Die Dänemark-Fähre verlässt die Schären Göteborgs

Auf Grund dieses Erfolgs hat sich Stena Line nun dazu entschieden den Versuch mit den schwimmenden Bordershops um einen weiteren Monat auszudehnen um damit Zahlenmaterial zu erhalten, das sich über einen längeren Zeitraum erstreckt. Gleichzeitig entschied man sich im April eine weitere Linie durch einen Bordershop zu ergänzen, denn ab dem 1. April kann man nun auch bei einer Überfahrt zwischen Varberg und Grenå billigen Alkohol erwerben.

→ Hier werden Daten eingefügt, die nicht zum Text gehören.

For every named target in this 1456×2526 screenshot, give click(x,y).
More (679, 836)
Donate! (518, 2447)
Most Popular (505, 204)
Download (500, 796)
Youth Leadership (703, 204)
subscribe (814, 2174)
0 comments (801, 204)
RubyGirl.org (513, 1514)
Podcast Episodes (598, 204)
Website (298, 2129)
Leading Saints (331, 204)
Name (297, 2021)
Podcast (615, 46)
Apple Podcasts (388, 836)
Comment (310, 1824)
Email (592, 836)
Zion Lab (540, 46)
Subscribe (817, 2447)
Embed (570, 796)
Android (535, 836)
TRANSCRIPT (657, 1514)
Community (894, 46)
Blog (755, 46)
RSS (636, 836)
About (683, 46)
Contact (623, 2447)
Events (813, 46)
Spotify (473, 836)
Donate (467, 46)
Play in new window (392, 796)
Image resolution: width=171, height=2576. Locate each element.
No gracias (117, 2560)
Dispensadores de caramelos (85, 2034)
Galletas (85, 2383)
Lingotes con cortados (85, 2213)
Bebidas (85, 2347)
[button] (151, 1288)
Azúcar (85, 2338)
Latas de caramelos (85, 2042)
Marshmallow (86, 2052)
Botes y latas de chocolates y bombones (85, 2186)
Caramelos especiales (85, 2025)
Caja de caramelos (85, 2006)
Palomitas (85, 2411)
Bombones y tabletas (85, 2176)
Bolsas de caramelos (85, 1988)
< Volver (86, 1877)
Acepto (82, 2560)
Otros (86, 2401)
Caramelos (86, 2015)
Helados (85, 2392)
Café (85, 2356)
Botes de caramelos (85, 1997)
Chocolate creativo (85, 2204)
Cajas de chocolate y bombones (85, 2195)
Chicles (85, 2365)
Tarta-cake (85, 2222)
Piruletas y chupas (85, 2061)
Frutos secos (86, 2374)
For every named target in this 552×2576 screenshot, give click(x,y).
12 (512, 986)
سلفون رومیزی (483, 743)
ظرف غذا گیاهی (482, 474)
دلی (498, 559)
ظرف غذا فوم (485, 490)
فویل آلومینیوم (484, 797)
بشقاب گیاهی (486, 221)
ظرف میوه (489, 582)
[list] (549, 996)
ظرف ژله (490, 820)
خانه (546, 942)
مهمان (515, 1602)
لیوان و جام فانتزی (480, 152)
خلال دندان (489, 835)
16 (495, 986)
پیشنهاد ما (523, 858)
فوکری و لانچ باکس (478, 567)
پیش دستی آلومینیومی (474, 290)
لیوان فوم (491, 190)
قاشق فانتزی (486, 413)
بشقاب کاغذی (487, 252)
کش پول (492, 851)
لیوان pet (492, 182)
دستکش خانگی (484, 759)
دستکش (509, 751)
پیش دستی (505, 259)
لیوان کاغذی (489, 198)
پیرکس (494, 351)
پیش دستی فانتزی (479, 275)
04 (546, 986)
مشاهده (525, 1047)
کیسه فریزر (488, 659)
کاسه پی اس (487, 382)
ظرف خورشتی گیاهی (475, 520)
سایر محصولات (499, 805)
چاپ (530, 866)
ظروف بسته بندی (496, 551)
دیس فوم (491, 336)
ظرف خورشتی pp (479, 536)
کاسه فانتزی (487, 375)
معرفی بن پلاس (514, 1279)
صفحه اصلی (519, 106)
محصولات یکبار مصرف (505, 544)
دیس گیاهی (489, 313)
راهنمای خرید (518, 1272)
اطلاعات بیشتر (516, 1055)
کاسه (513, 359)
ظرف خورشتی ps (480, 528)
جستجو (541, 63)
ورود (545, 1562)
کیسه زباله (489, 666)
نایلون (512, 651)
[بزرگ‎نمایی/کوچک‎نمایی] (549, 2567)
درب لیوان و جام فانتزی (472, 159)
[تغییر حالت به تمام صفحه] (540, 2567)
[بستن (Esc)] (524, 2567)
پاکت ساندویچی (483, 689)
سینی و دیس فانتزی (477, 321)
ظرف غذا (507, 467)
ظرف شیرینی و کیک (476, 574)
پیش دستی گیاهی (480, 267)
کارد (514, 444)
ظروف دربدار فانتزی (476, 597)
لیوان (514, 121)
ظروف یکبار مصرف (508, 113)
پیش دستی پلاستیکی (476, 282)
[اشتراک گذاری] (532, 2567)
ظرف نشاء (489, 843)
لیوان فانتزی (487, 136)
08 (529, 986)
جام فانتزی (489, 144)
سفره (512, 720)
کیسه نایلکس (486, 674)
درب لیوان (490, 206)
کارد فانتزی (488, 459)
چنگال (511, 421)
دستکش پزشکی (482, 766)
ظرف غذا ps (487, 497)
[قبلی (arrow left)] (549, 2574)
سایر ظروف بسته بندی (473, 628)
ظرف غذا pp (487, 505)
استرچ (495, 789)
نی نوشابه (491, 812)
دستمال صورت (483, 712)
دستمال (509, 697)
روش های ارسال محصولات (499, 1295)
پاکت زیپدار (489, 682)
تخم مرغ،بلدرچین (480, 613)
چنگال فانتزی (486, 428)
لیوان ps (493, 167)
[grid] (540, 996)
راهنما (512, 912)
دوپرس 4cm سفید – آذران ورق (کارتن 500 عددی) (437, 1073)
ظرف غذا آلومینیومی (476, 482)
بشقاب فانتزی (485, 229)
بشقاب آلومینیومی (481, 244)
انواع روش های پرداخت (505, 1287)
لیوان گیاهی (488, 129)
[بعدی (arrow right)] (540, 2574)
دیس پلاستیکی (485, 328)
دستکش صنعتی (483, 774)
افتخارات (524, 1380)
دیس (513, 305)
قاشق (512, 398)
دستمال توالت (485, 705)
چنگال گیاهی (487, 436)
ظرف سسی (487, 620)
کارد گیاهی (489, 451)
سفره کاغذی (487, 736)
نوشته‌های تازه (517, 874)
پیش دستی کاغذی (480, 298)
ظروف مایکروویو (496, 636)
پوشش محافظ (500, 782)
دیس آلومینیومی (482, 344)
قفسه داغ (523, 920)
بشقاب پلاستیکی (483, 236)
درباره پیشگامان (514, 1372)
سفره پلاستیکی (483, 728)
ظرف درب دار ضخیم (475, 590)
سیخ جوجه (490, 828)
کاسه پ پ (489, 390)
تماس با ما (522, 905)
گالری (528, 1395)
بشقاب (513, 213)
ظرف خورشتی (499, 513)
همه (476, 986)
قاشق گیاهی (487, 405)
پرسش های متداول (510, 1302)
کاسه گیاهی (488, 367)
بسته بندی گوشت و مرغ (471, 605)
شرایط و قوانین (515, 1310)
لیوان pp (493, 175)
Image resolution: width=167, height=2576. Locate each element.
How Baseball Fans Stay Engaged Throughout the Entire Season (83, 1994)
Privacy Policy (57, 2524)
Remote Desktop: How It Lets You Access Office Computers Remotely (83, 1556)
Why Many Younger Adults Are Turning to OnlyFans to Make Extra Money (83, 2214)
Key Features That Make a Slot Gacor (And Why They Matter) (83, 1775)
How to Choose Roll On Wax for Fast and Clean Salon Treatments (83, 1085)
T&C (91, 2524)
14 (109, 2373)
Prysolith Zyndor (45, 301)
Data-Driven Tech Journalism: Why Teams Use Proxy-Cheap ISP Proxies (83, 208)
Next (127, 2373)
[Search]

Inwieweit die steigende Besucherzahl tatsächlich mit dem Kauf von billigem Alkohol verbunden ist, kann Stena Line bisher nicht beurteilen, da die größte Passagiersteigerung bei Tagesfahrten von Göteborg nach Fredrikshavn zu verzeichnen ist, was auch damit zusammenhängen kann, dass die Tageskarten mittlerweile für 99 Kronen im Handel sind, was bedeutetet, dass man bei entsprechender Planung auch einige Stunden lang in Dänemark verbringen kann, oder aber nach der Arbeit noch kurz eine Einkaufskreuzfahrt unternehmen kann.